Order has been restored to the world for bearish traders, with their favorite targets under pressure again after surging during the recent equity rally.
Stocks with the heaviest short interest dropped 3.5% Tuesday, more than double the losses in the S&P 500, going by thematic baskets compiled by Goldman Sachs Group Inc. In what may be a sign bears are reloading, Russell 3000 shares with the highest quintile of short sales trailed those with the lowest more than 2 percentage points, according to data compiled by Bloomberg.
The retrenching came as a four-day slide dragged the S&P 500 back below its 200-day moving average amid concern that stronger-than-expected reports on the US labor market and services industry would force the Federal Reserve to stick to its aggressive pace of tightening to tame runaway inflation.
The renewed selloff is a vindication for hedge funds that, according to Wall Street’s major prime brokers, added to bearish wagers last week in the face of market gains. While prior bouts of rising bearishness like this have given way to short squeezes this year, this episode reflects growing angst ahead of next week’s inflation reading and Fed’s final policy decision of 2022.
“Few HFs see much upside at current market levels and are perhaps looking to trade the range,” JPMorgan Chase & Co.’s team including John Schlegel wrote in a note to clients Friday. “Positioning levels still appear fairly low on a longer-term basis (which could support a rally), but they’re not as low as they were at the end of September to argue that the market will keep shrugging off bad data points.”

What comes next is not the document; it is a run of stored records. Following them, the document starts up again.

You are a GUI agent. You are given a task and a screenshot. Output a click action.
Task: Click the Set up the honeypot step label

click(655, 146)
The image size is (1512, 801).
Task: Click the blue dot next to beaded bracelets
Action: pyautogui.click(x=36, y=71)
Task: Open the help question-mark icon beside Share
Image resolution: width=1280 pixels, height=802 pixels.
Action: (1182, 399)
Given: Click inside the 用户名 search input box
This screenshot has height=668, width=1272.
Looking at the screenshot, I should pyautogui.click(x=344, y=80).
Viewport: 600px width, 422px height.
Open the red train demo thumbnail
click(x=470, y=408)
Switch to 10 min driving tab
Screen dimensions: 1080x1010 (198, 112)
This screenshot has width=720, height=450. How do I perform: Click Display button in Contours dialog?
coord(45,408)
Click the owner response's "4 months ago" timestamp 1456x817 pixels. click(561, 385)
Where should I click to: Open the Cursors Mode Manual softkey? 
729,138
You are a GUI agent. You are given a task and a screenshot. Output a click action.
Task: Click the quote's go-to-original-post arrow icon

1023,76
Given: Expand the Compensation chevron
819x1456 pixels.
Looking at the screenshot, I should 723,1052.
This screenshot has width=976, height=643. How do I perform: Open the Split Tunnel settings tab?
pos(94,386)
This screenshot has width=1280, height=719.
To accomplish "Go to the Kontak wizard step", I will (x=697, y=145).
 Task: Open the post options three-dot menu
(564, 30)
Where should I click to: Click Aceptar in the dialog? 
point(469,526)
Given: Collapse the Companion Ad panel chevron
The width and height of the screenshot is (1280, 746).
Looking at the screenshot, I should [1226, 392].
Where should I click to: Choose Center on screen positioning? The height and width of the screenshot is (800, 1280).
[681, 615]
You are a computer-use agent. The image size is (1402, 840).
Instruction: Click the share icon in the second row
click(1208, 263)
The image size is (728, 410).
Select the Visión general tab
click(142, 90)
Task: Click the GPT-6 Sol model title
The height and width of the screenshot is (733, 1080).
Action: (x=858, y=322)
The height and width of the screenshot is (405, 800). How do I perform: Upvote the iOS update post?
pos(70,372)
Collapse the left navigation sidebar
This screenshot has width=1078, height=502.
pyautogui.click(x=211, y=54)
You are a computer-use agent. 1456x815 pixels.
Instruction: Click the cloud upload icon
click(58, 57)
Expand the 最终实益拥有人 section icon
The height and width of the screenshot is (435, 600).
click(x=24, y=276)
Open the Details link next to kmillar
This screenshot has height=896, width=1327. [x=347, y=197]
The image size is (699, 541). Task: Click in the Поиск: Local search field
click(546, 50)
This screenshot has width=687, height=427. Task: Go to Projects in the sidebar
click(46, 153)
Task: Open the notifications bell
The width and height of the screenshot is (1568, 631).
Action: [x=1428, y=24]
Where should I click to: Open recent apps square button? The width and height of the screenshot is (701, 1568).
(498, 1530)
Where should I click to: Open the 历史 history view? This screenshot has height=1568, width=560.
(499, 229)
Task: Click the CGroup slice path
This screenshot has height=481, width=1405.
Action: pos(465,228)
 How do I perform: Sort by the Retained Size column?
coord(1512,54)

While the S&P 500 is on track for just its second double-digit loss in 20 years, it’s been a rewarding time for bears. Down more than 40%, the Goldman basket of most-shorted stocks is poised for its worst annual performance since data began in 2008, a loss that essentially amounts to profits for those wagering against these shares.
But reaping these gains would have required a strong stomach. Bear-market rallies have come time and again, including a 14% jump in the S&P 500 over the seven weeks through the end of November. Short sellers were forced to unwind a total of $53 billion of their positions in individual stocks last month alone, according to IHS Markit data compiled by Morgan Stanley’s sales and trading team. That’s the fastest short covering since at least 2018.
Yet the bears remain uncowed. On Wednesday, when the S&P 500 surged 3% on Fed Chair Jerome Powell’s comments on a possible downshift in the pace of tightening, hedge funds tracked by JPMorgan stepped up their wagers against single stocks.
A similar pattern played out at Goldman, where hedge fund clients last week put up short sales at a rate that outpaced their long buying by a ratio of 1.5 to 1. At Morgan Stanley, fund clients increased shorts with the bulk of addition concentrated at the index level via exchange-traded funds and across technology and financial industries.
The boldness is paying off, at least for now. The Goldman’s basket of most-shorted stocks dropped more than 3% for two days in a row.
From Morgan Stanley to JPMorgan, many Wall Street firms have seen their strategists calling for the S&P 500 to test its 2022 lows next year, citing everything from a looming earnings contraction to persistent Fed tightening.
The bleak sentiment got another boost from Goldman’s financial-services conference Tuesday, where some Wall Street chiefs sounded alarms about consumer weakness.
It’s “a bit of a perfect storm near term,” said Dennis DeBusschere, founder of 22V Research. The “Fed looking at lagged data pushes up terminal rate at the same time companies are sounding worse and worse on growth outlook.”